I packed up a bunch of stuff last night to bring in today for an LED photo shoot. Luckily, I grabbed more than the first LED that looked suitable out of my pile, because it turns out that one was DEFECTIVE!! Anyways, here are the pics with some annotations. Again, please do not republish these in any way. If you want to use them just ask. These are all optical microscopy photographs. 





Oops, the LED factory failed to properly attach the ball bond to the die! Or it detached before it was encapsulated in plastic. Either way, this LED never had a chance. At the top is a reflection of the die and wire due to the shape of the LED package. 





Another LED (this is the LED used for the rest of these images), no power, low magnification. 





Higher magnification of the same LED, with more light shining on it. It still has no power. The die itself is red and all the red light in this picture is merely reflecting off the die. 





Low magnification with 5.2v + 30,000 ohms (less than .2mA through the LED). 





Higher magnification with the same power parameters. 





Here it is without any ambient light, and only 1,000 ohms resistance. In all these pictures the red ring around the die is just from the metal reflector cup, and is not part of the emitting surface. 


Hope you guys like this batch of pictures! It was a lot harder to get decent pictures of these LEDs than I thought it would be. I played around for a while with exposure settings, positioning, and external lighting. Let me know what you think!


----------



## DaFABRICATA (Feb 23, 2007)

*Re: Bored at work; neat pictures follow. *New Pics Added**

YOU ARE THE MAN!!!!!


----------



## Illum (Feb 23, 2007)

*Re: Bored at work; neat pictures follow. *New Pics Added**

you have this kind of technology at your work place????!!!
how can you be BORED?

oo: theres so many things worthy of being seen with that microscope of yours....you can literally find the flea on the flea on your dog...provided you have one...

where do you work?


----------



## EngrPaul (Feb 23, 2007)

*Re: Bored at work; neat pictures follow. *New Pics Added**

Cool. (I was hoping it wasn't photocopies of your butt.)


----------



## DNova (Feb 23, 2007)

*Re: Bored at work; neat pictures follow. *New Pics Added**

Thanks 

Here's the bigger version of my new avatar for CPF:


----------



## [email protected] (Feb 23, 2007)

*Re: Bored at work; neat pictures follow. *New Pics Added**

Impressive pics!  :goodjob:


----------



## molite (Mar 12, 2007)

*Re: Bored at work; neat pictures follow. *New Pics Added**

Awsome again!
A newbie with something to offer CPF and Wow the senior members!
Unlike me, sucking up information and asking dumb questions.
You really make all us other newbies look bad.
Keep the pic's coming.
You've done Ican and Led so now a lazer?


----------



## liveforphysics (Mar 12, 2007)

*Re: Bored at work; neat pictures follow. *New Pics Added**

Outstanding!

These are some of the most outstanding pictures I've ever seen!
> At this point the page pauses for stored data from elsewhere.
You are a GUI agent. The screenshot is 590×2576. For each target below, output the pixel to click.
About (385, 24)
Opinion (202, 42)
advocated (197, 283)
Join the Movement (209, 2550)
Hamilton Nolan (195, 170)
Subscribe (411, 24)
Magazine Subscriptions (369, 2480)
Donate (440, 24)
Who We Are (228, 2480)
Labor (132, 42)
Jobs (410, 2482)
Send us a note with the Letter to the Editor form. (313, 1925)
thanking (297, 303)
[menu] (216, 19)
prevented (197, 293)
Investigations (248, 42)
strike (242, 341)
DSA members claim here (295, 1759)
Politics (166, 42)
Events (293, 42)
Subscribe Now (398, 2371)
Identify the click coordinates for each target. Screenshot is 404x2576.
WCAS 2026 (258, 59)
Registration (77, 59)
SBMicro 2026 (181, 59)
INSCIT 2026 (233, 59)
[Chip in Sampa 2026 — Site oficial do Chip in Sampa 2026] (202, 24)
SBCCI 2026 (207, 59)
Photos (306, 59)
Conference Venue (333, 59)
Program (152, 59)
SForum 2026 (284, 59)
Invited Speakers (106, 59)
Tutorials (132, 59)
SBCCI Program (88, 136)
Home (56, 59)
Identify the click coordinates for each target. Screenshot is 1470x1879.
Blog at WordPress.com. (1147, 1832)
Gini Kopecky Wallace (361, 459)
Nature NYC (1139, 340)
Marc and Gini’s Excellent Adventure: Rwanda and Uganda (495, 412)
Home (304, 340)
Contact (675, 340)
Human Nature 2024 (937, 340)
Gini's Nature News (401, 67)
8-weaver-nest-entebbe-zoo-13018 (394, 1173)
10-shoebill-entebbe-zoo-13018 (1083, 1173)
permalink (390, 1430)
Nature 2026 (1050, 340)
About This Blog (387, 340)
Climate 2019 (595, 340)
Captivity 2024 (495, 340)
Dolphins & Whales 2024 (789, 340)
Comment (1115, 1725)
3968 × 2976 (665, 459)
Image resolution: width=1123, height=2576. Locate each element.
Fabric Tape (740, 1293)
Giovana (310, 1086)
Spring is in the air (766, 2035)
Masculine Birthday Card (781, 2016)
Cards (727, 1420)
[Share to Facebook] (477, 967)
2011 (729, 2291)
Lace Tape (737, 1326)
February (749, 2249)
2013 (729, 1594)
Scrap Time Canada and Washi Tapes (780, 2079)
Thank you for shareing these amazing photos with us!


----------



## Manzerick (Mar 13, 2007)

*Re: Bored at work; neat pictures follow. *New Pics Added**

Wow!!


Very nice pics!!!


----------



## 65535 (Mar 13, 2007)

*Re: Bored at work; neat pictures follow. *New Pics Added**

I would love to see the surface of a HID bulb where the arc is formed new and after a few hours and after death.


----------



## greenlight (Mar 13, 2007)

*Re: Bored at work; neat pictures follow. *New Pics Added**

Must be some boring job!!!

sweet avatar, too.


----------



## DNova (Mar 13, 2007)

*Re: Bored at work; neat pictures follow. *New Pics Added**

Thanks guys! I really appreciate your comments. 

molite - I wouldn't really be able to do that unfortunately. 

65535 - What kind of HID lamp? The outer surface will just be quartz or alumina; nothing interesting. The inner surfaces could be fairly interesting due to thermal etching and other chemical attacks on the inside of the bulb surface. That's something I'll think about but I don't have access to a set of new/used/dead of the same lamp (or at least same type) at the moment. And if you're talking flashlight metal halide HID lamps, forget it! Unless you want to send me $200 worth of working HID lamps and a broken one to boot!  But their bigger cousins are the same thing and should be just as interesting anyways.


----------



## DNova (Mar 13, 2007)

*Re: Bored at work; neat pictures follow. *New Pics Added**

This next set of pictures is from a car headlight lamp assembly. This particular lamp has two filaments, one for high beams and one for low beams. They are taken out of service when the low-beam filament dies, but the high-beam filaments are generally intact. I did this today as part of my endeavor to study incadendescent lamp failure. At this point, I'm still learning how best to break them open! These have really thick quartz bulbs which put up with some serious blows from a hammer and chisel. 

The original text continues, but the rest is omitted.